Johnston took some time to chat with KootenayBiz post-conference. She said, “I’m a treasure hunter and gold explorer by background. I love wildness, wildlife and remoteness. You can’t help collecting stories.
“These conferences are like a giant family reunion because when you spend time in camp, you get to know the people so well that they can become like brothers and sisters, aunts and uncles. You come to round-up, and you run into all these people that you have lived with in the camp and have become like family very quickly. It’s just such a neat meeting and unique industry in that way.”
Always-on events and networking
AME hosted innovative virtual events throughout the week, January 18 to 22, 2021, to connect with old friends and network with new ones. Participants could join the virtual beer tasting with Stanley Park Brewing if participants had the foresight to purchase the Winter Concession Stand Mix pack from their local beer store in advance of the session. Or folks could join the virtual poker table with a $25 (in exchange for chips) donation in support of the Ronald McDonald House B.C. and Yukon.
Having a virtual conference means making adjustments to formats and platforms to facilitate the same kinds of connections when attendees share physical space during a conference. Every day participants could visit various virtual hangouts from Exhibitor Booths, Poster Sessions and the Prospector’s Tent to Project Generators Hub and Regional Group Lounges. We have all made adjustments during the pandemic to keep connected and make new connections. These are great examples of how AME has done this successfully in our new environment.
Looking to the future
As the market for electric vehicles increases and manufacturers move to fill this demand, the pressure on specific minerals intensifies. It is worth noting that some mining operations have already moved their trucks and mining equipment to EVs. This conversion is another opportunity for mining to improve its environmental footprint and at the same time tackle the exploration of new sources of minerals required to meet this need in the years ahead. Nickel and aluminum are at the top of the list for greater demand, and copper, lithium, cobalt and others will experience pressure too.
People crunch means opportunity
Johnston also talked about the challenges of the aging and changing mining workforce.

Activity list:
(1) Answer these questions about the AME conference article:
(a) On which dates did AME host its virtual events?
(b) What donation did a participant make to join the virtual poker table, and what did it support?
(c) Which two minerals does the article place at the top of the list for greater demand?
(2) Write the next part of the AME conference article, following on from its final sentence about the aging and changing mining workforce.

Source data
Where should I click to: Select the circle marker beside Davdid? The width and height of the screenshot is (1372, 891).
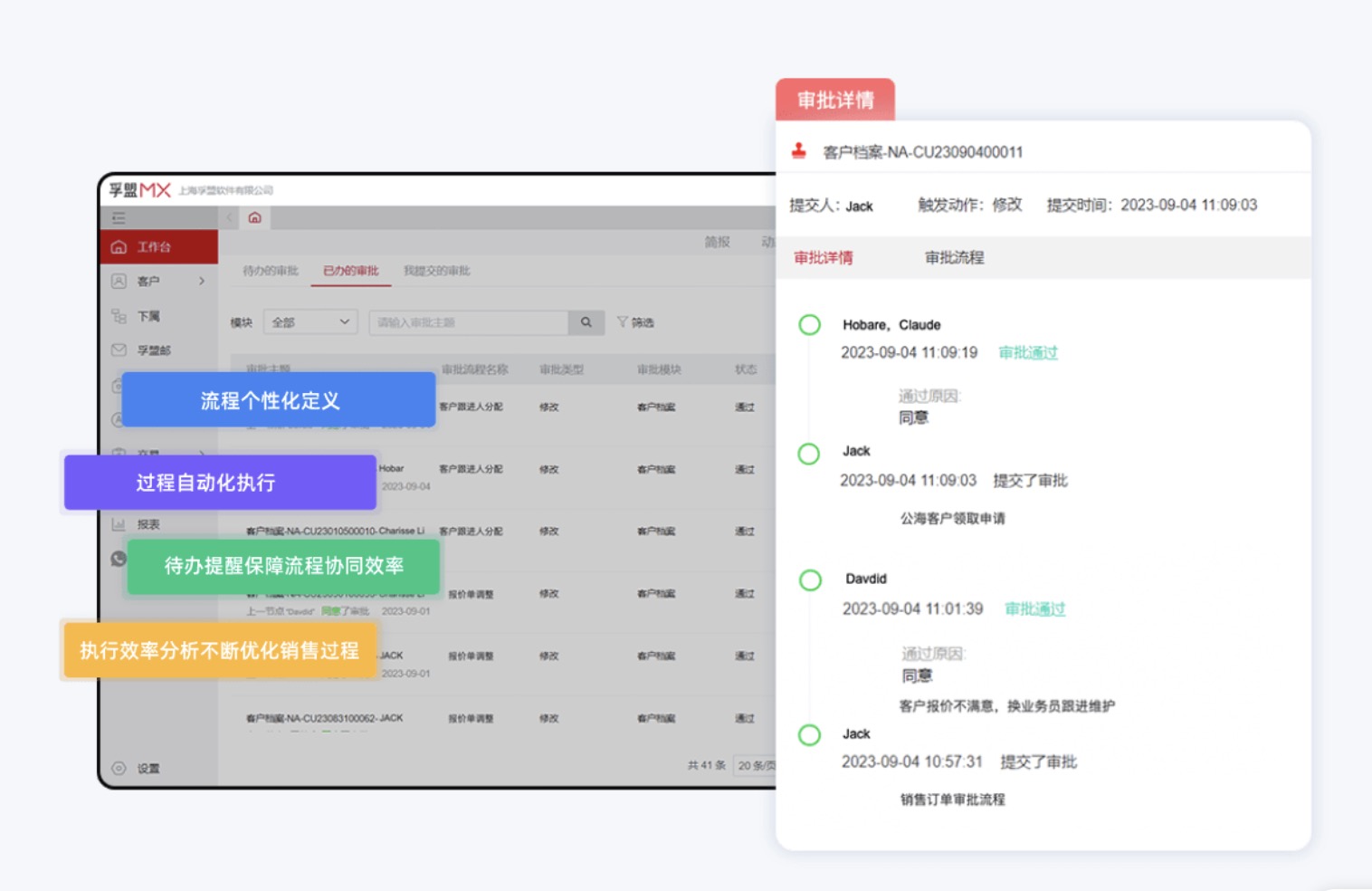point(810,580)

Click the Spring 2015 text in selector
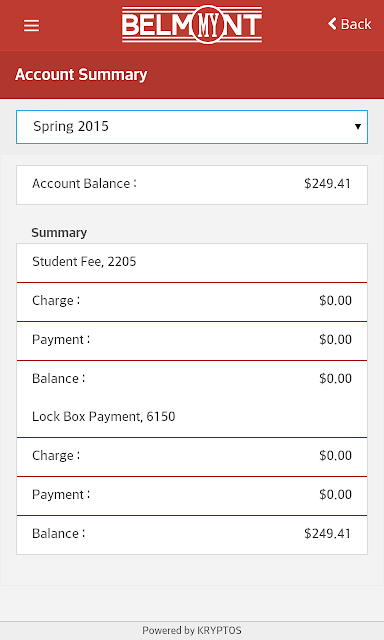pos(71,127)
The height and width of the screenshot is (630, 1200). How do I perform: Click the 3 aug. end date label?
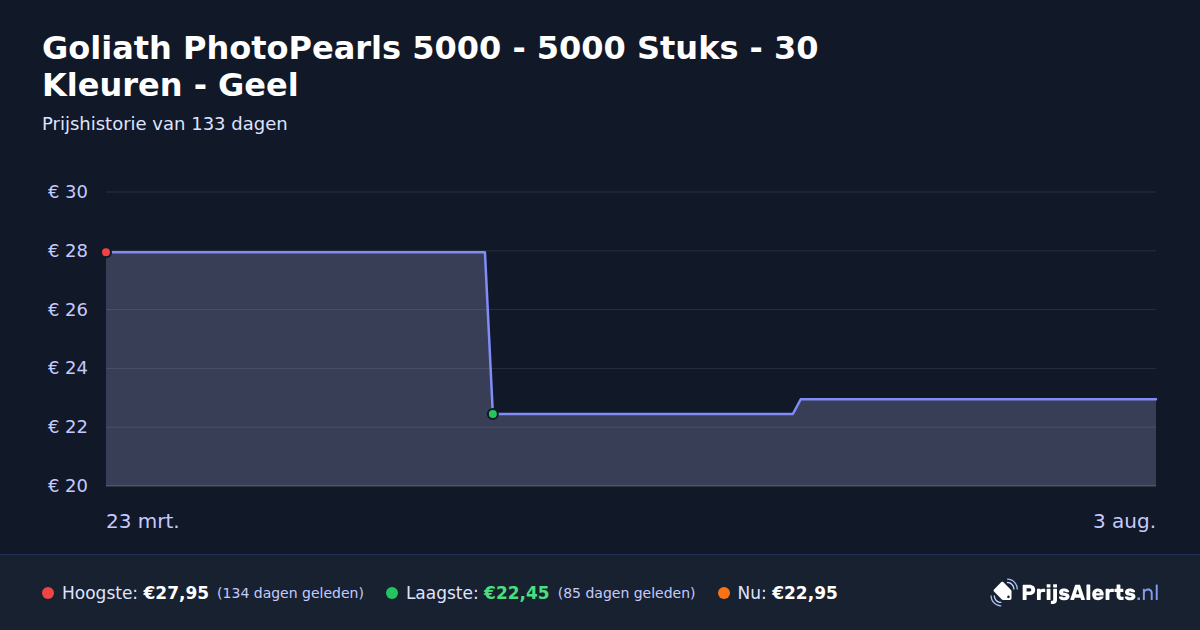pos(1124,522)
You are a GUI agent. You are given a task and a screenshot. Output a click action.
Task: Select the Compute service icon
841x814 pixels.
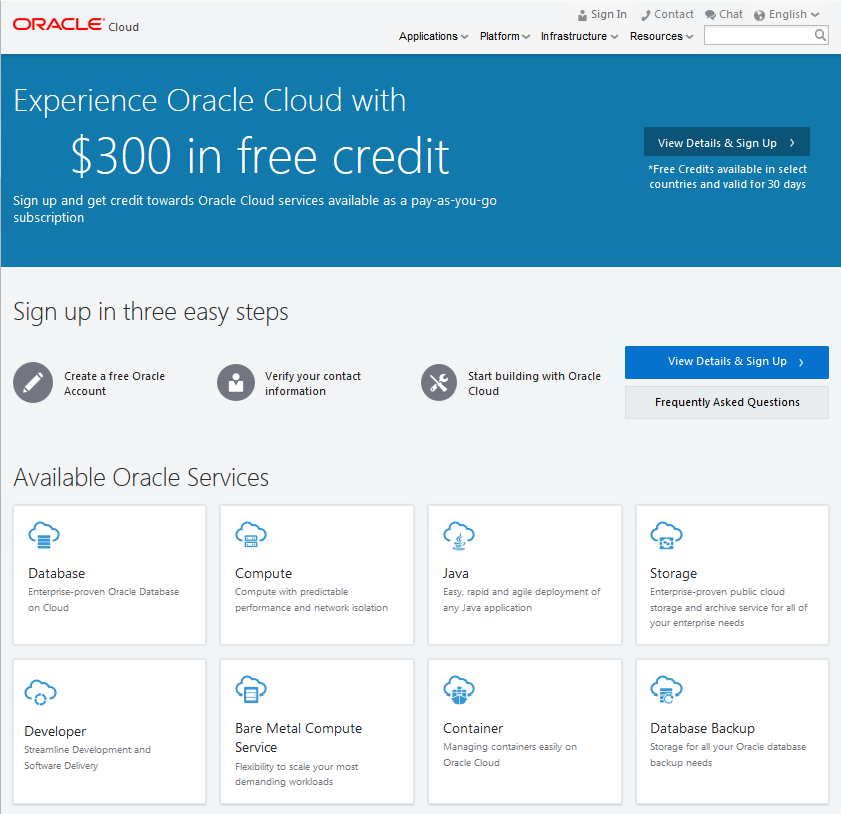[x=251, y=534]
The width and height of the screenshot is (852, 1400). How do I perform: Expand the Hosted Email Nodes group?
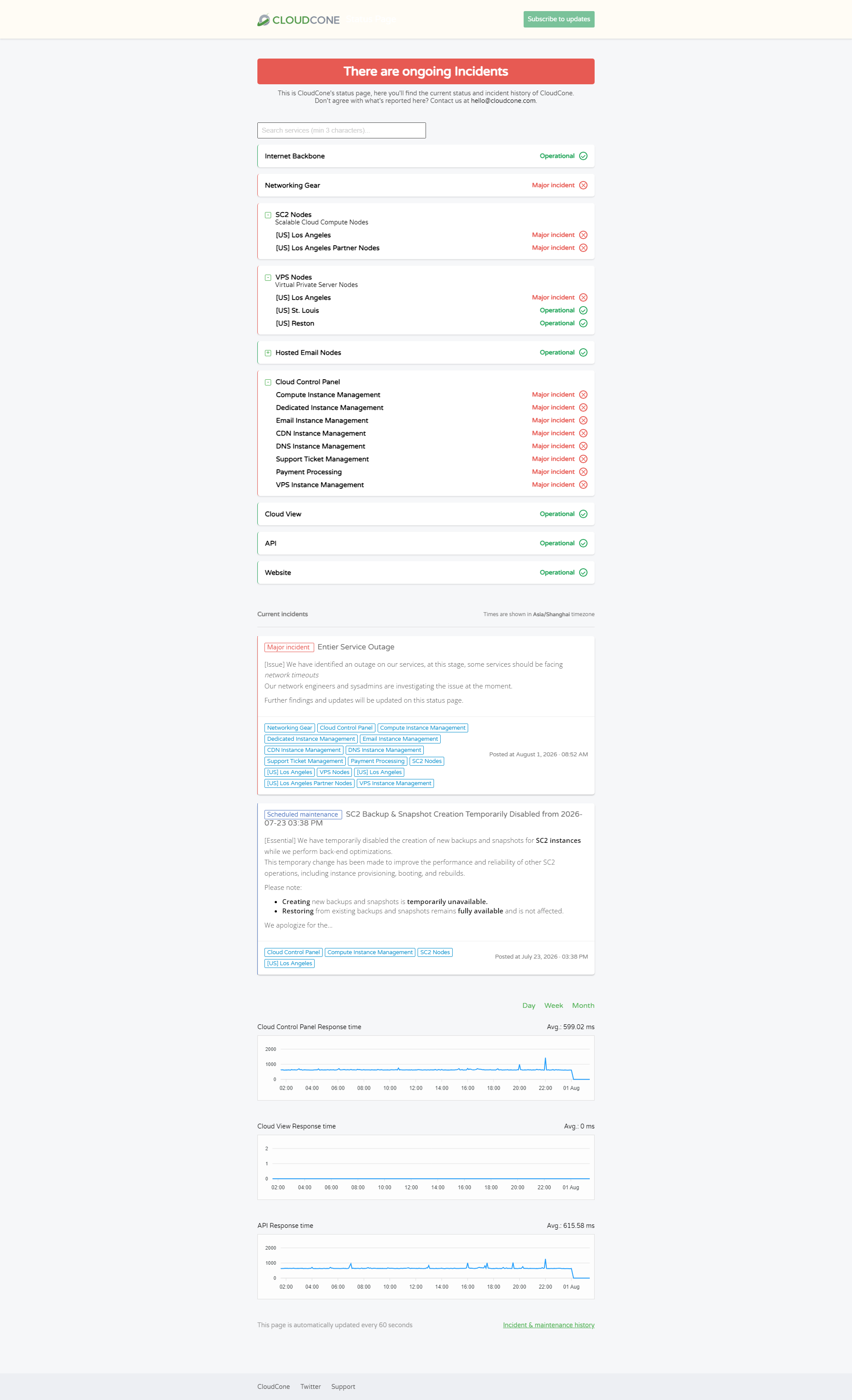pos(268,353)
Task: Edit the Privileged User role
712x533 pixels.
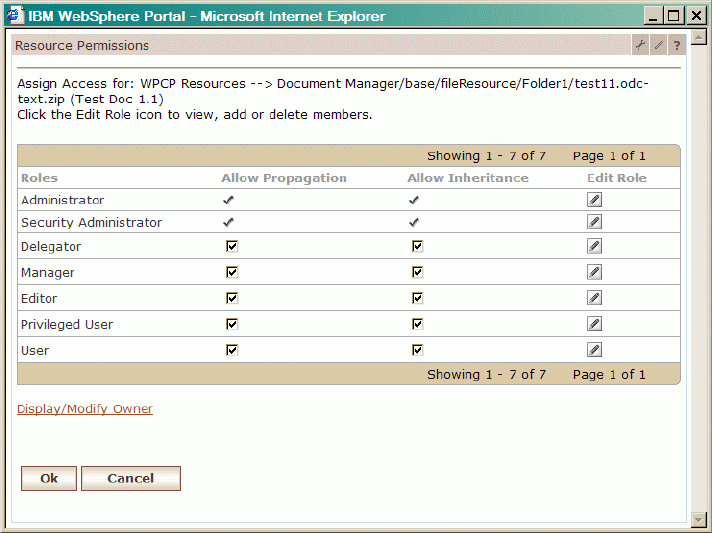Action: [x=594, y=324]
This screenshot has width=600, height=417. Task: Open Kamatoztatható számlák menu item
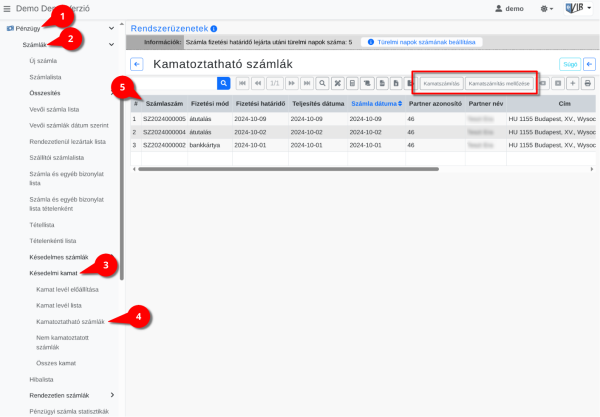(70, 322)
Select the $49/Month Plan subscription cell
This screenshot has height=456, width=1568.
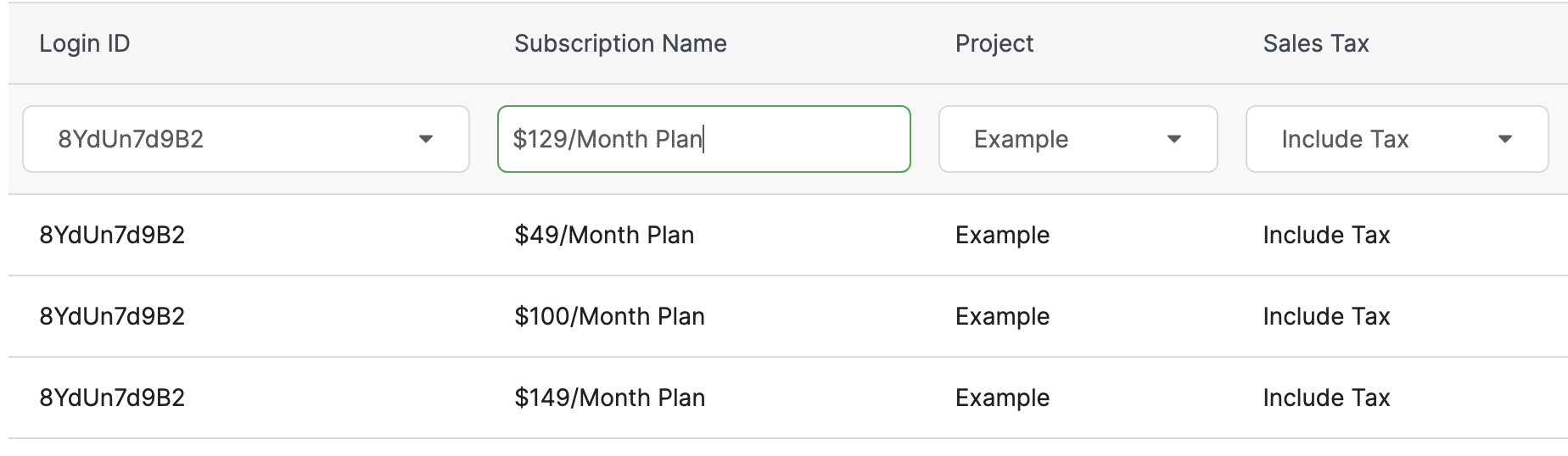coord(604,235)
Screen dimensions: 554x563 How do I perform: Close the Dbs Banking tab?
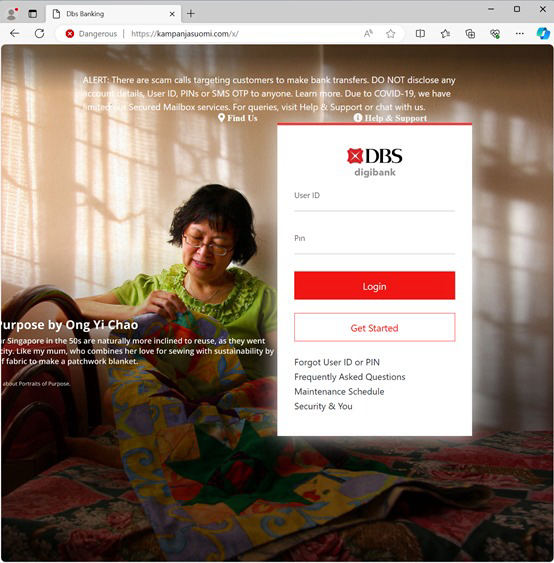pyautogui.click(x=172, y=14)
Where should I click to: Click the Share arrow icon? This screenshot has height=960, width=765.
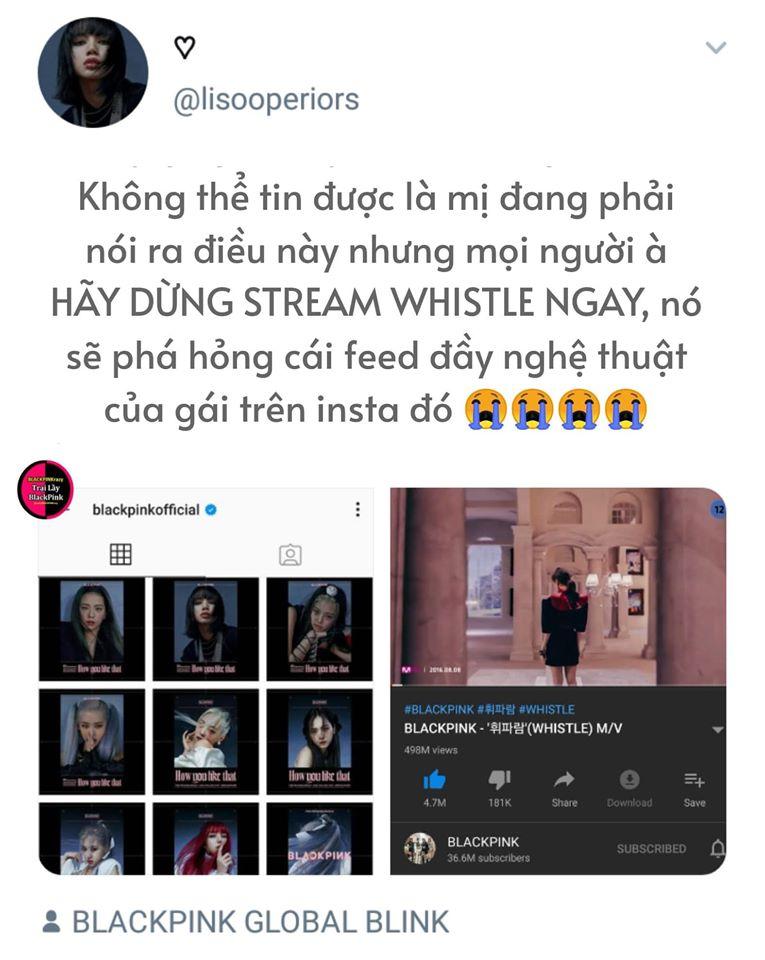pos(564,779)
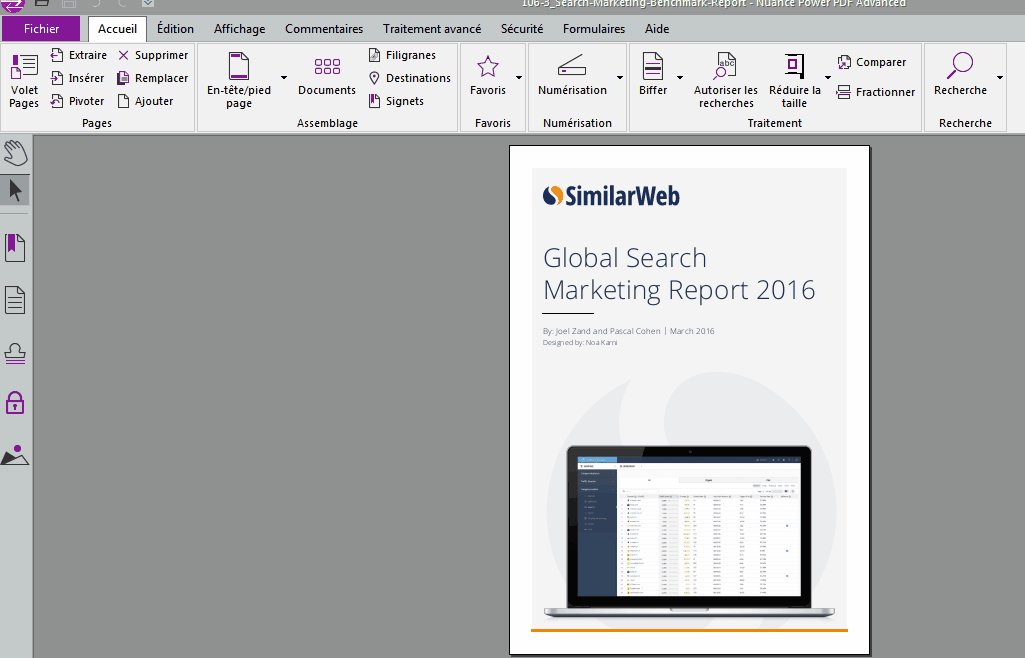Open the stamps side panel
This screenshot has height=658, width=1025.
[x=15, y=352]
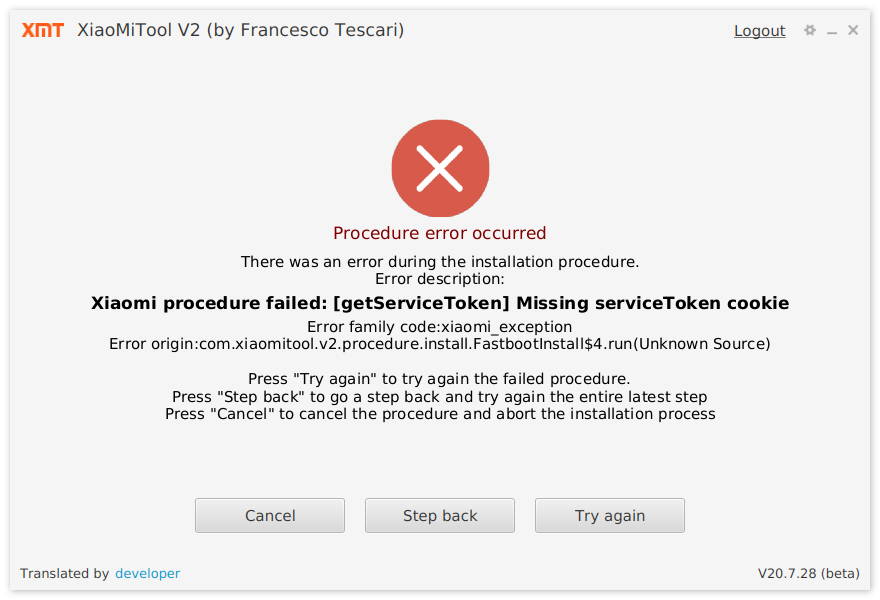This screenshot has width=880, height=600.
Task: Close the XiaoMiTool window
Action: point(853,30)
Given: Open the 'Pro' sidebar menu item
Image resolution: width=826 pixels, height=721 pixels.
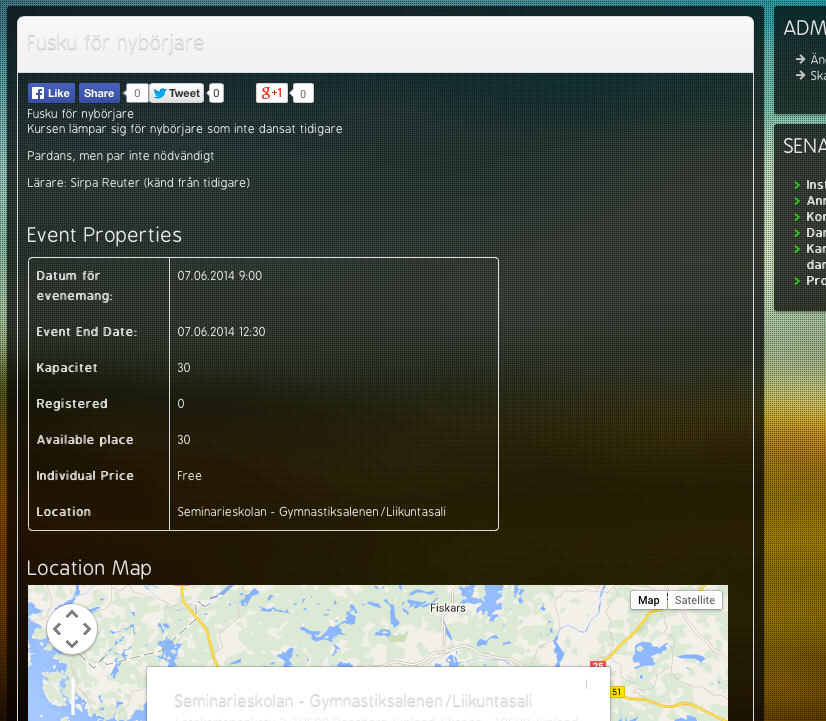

Responses to the tasks:
(1)
(a) January 18 to 22, 2021
(b) $25, in support of the Ronald McDonald House B.C. and Yukon
(c) Nickel and aluminum

(2)
“We also have a substantial turnover in our employees, and our people are simply an aging population in exploration and mining, and we have to bring this new generation along,” she said. “The new generation is much more technologically savvy and has a much different social perspective growing up with Facebook and Twitter and social media. They have a different understanding of what standard camp amenities look like and, therefore, a different need for different comforts in camp. We have new technologies in camp as well—that’s also changing."
“This new generation is also so much more focused on mining sustainability, wildlife conservation and best practices and making sure we do those. I think that is really helping us push forward on E.S.G. factors. There is change all around us, and we need to be at the forefront of that, so AME has really been pushing to not just lead for today but to lead for where we think we are going to be in five years or 10 years. We are setting that course, and these trends, where we want to go, and we are bringing our people along with us.”
Focus going forward
Looking to the future, AME has several focuses. The theme of diversity inclusion will continue to be a focus for AME in 2021 and into the future. Developing critical mineral opportunities with the review of geological data will be an ongoing focus as markets emerge and demand shifts and increases for various minerals. There is an opportunity to increase early-stage First Nations community engagement, bringing traditional knowledge to the exploration process. These issues, in addition to continuing to push on the E.S.G. agenda, are what AME will be focused on in the coming months.